Overall, the main outcome that this quality improvement project demonstrated was that the N-PASS was a more clinically sensitive tool than the NIPS for assessing both acute pain and chronic pain in this neonatal population. The N-PASS was sensitive enough to measure higher pain scores in neonates during routine pain assessments, whereas the NIPS scored lower values during the same routine pain assessment. This indicated that the N-PASS was sensitive enough to measure a level of pain that the NIPS could not measure. This could be evidenced by the fact that the N-PASS is noted to be a valid and reliable pain tool that measures both acute pain and chronic pain. There was a very high degree of statistical significance associated with this comparison (P < .0001), indicating that the N-PASS was statistically and clinically significant in accurately detecting both acute pain and chronic pain in neonates than the NIPS. The N-PASS provides the NICU with a measurement tool that is sensitive enough to detect both acute pain and chronic pain, more so than the currently utilized NIPS. Results from the NICU staff knowledge assessment of pain indicated a statistically significant increase in knowledge and understanding of neonatal pain and the N-PASS.
CONCLUSION
Pain assessment and measurement in the neonatal population have been progressively studied; however, there is still much discussion about the quality and precision of the tools that are commonly in use.
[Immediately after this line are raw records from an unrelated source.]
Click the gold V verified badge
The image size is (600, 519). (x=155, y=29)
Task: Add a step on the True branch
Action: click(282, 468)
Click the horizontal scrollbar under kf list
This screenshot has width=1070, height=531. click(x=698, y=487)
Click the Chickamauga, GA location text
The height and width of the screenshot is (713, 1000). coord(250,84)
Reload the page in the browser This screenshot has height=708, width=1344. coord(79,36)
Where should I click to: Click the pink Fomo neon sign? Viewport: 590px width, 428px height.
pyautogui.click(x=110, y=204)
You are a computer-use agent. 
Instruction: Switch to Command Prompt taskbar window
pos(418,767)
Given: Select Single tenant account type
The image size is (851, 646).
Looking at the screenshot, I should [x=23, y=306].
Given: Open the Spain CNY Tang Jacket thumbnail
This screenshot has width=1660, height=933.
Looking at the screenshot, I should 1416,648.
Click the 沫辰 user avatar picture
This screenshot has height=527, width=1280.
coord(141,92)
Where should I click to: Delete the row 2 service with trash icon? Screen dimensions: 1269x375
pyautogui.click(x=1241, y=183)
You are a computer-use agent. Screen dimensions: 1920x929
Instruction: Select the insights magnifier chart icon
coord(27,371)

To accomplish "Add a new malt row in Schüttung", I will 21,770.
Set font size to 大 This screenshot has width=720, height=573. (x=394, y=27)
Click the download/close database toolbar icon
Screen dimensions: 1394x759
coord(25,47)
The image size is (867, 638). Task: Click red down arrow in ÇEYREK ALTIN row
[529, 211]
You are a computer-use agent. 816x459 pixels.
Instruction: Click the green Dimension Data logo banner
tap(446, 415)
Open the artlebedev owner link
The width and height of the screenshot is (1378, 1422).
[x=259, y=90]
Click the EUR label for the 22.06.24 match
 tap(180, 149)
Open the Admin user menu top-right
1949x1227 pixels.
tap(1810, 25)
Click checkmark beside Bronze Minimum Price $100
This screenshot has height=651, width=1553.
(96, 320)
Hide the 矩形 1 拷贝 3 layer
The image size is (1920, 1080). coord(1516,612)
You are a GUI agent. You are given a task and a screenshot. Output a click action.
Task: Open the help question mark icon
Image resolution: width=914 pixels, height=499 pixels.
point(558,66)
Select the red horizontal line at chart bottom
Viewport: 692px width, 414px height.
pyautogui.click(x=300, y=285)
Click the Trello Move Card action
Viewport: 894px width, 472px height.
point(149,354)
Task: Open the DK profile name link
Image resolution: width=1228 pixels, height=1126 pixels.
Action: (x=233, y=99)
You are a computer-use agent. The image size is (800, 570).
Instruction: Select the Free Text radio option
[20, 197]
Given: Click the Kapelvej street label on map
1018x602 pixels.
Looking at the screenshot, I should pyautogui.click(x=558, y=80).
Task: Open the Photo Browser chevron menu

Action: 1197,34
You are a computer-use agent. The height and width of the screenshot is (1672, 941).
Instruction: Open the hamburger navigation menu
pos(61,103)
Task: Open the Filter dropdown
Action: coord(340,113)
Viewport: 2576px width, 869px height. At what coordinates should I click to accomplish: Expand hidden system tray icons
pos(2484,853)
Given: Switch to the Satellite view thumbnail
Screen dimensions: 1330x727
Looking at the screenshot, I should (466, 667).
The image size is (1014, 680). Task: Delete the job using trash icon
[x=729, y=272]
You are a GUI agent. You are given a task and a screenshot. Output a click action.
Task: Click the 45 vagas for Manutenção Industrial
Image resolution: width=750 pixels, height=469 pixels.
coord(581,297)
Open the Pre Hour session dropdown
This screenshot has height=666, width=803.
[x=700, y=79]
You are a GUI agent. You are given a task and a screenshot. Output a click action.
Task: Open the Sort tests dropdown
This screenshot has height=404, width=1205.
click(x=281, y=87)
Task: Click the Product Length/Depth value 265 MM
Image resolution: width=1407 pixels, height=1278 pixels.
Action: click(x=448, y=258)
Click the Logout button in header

The main outcome of this quality improvement project demonstrates that the N-PASS is more clinically sensitive and effective for measuring both acute pain and chronic pain for our neonatal population by detecting higher pain scores than the NIPS. The N-PASS was sensitive enough to detect a high pain score on a neonate when the NIPS was not able to. This quality improvement project also demonstrated that effective education through the use of champions and individualized/group learning sessions had significant clinical impact on increasing staff knowledge. As infants continue to experience many painful events in the NICU, it is crucial that neonatal pain be effectively measured and managed by the NICU staff. The staff education and implementation of the N-PASS have been shown to be clinically useful in the setting of this level IV NICU. Ultimately, effective pain measurement and subsequent pain management are essential to improve patient outcomes and improve our overall goal of discharging infants home with their families sooner.
FUTURE IMPLICATIONS
The N-PASS is now the primary neonatal pain tool utilized in this urban level IV NICU. Further evaluation or a repeat quality improvement project to assess and verify results of this project is necessary. The N-PASS is also valuable in that it is more than just the function of assessing neonatal pain; it has been used for assessing neonatal sedation.8,13,14 For the purposes of this quality improvement project, the N-PASS was utilized to evaluate its significance in measuring acute and chronic neonatal pain. Further evaluation and research of the N-PASS to assess its impact on sedation in neonates are needed.